Nietzsche makes a superficially obvious point: if one makes and keeps a promise, there must be the “continuance of something desired once,” a desire to do something that is unbroken from the time of the desire to the time of the action (58). He calls this the memory of the will. This ability isn’t something to be taken for granted, as there are many necessary cognitive abilities to be considered that only developed relatively recently on the scale of human evolution: the ability to “distinguish necessary events from chance ones, to think causally, to see and anticipate distance eventualities as if they belonged to the present,” etc.

Even once we developed these abilities, the force of forgetfulness fights back. Forgetfulness, Nietzsche argues, has its own distinct functionality, and is in fact a “robust form of health.” It allows us to flush our minds of the old and use the space we have for new and cognitively complex tasks.

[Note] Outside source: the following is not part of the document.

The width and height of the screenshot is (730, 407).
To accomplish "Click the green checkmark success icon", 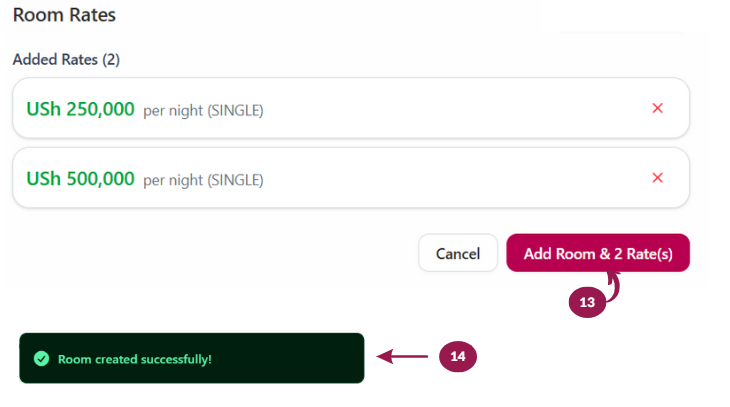I will (x=41, y=358).
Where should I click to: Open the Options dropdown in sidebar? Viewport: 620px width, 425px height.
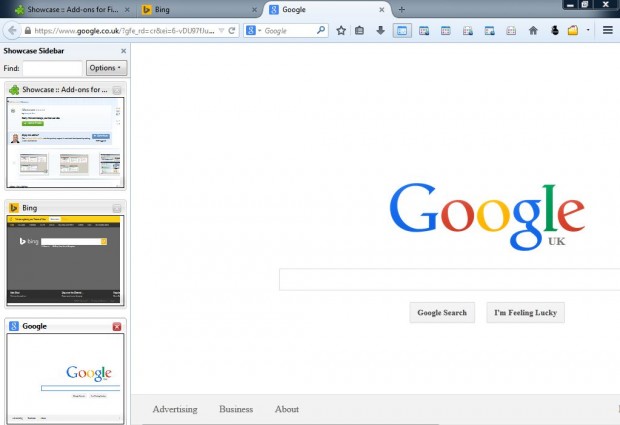coord(106,68)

One only has to read once Borges’ story Funes the Memorious to cling tightly and gratefully to this ability. 

Let me now return to the personae I introduced at the outset: my mother and I. You can imagine my habit of forgetfulness caused some amount of strife in our family, only because it correlated so heavily with my inability to follow through on promises. Not weighty, important promises; but if unsuccessfully asked to complete household chores after I finish my homework more than a handful of times, it would probably to any reasonable person like I was skirting responsibility. At 5:30 I would agree to set the table for dinner at 6:30 wholeheartedly intending to do it, only to get sucked into whatever project or assignment needed my attention and forget the whole thing happened. 

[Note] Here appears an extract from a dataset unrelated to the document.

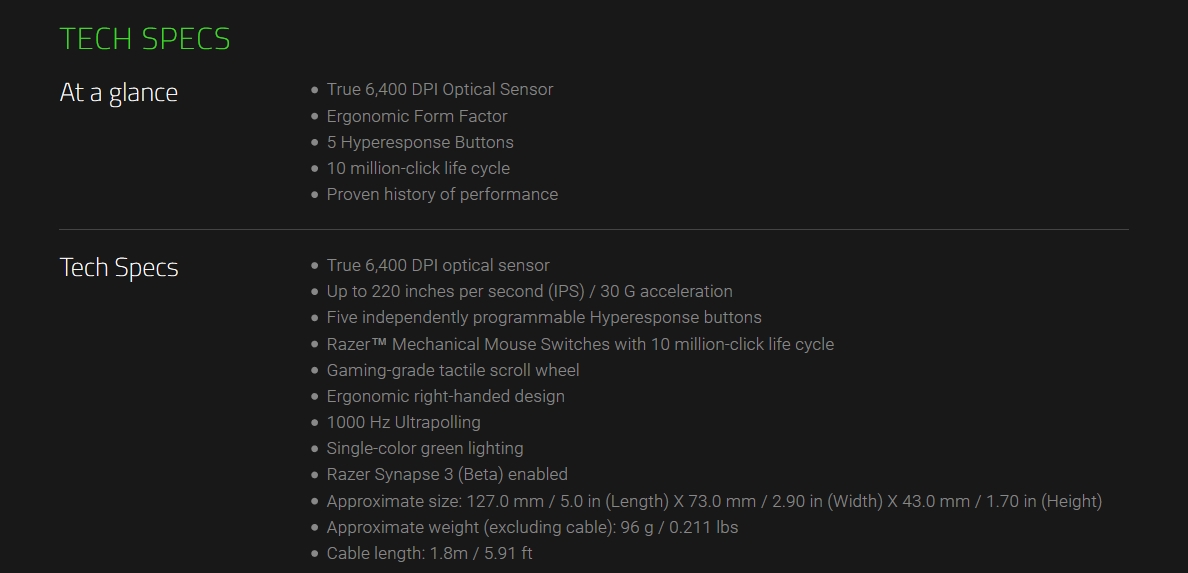This screenshot has width=1188, height=573.
Task: Click Ergonomic right-handed design text
Action: coord(446,396)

I’m not arguing that I had no responsibility to begin with, but rather that the failure was negligence to adapt that a younger me would have to counteract and grow beyond over time. I now have better systems of checks and reminders, strategies to make sure I don’t simply let things flow out of my consciousness too liberally. I seemed to be too robustly healthy for my own good, and certainly for those around me.

Nietzsche might be on board with this practical solution, but it is not quite what he is concerned with. He wanted to know not how to retain memories in the face of forgetfulness, but how memories were created in a more indelible way. How something of a conscience, a moral tool that diligently remembers what is good to do and bad to do, came about. This is how memory is connected to the genealogy of punishment: for Nietzsche, the strongest and most comment mnemotechnic is pain. This is how we as humans remember the societal and religious decrees of “do’s” and “don’ts”—it was burned into our memory through bloody practices carried out over centuries. Personally, I find this is exactly why I do a much better job of remembering important promises than lower-stakes ones. While the latter can cause conflict when often repeated, the former is so painful to break out of forgetfulness even on the part of the negligent that one scarcely makes the same mistake twice. 

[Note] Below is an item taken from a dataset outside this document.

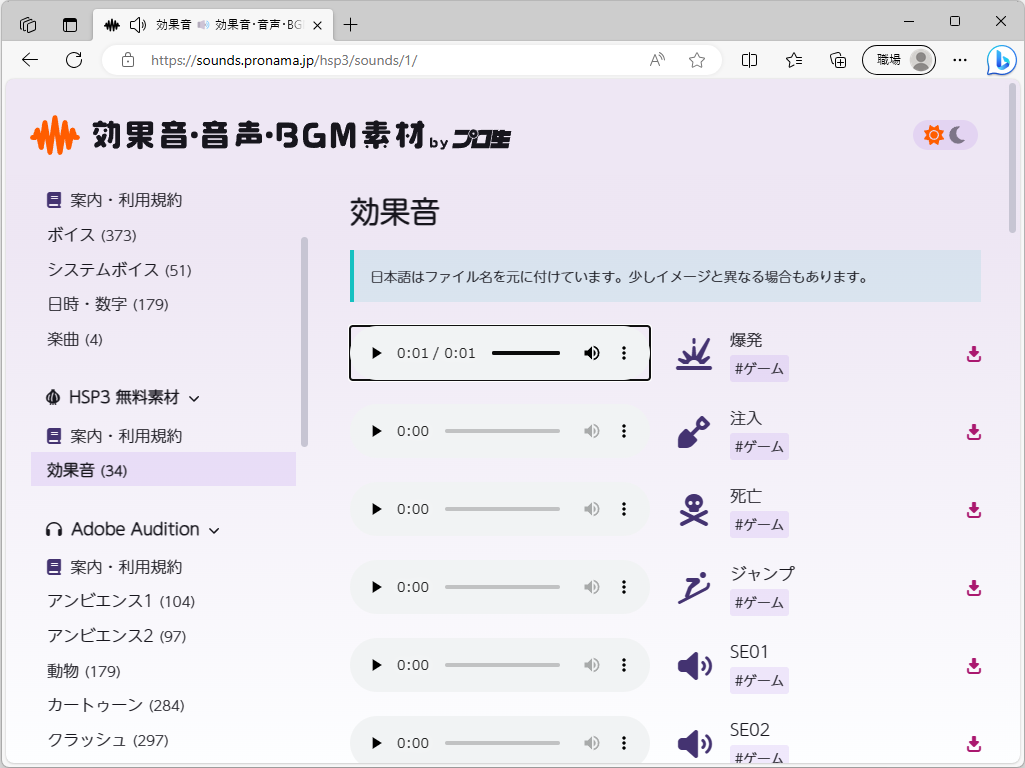Open the browser settings menu via the ellipsis
The image size is (1025, 768).
(x=959, y=60)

This account is both a powerful explanation of the sociological history of humanity and punishment, but also a rather incisive and thoughtful analysis of human nature. Our bloody, gruesome histories that might otherwise be hard to justify or explain for Nietzsche follows directly from our innate cognitive abilities and our desire to live and function in (hierarchical) groups. Nietzsche looks not at what we wish morality and conscience were, or even what they are now, but out of what necessary conditions they arose. When seen with such clarity, it seems hard to view the unimaginable cruelty and suffering we humans inflicted and continue to inflict on each other in any other light.

For my part, I’m just glad I was allowed to remain forgetful. It is a virtue of my mother’s forgiveness (and perhaps forgetfulness of her own) to have avoided using this tact, however successful it would have been and may be for other parents, on my own memory and lack thereof.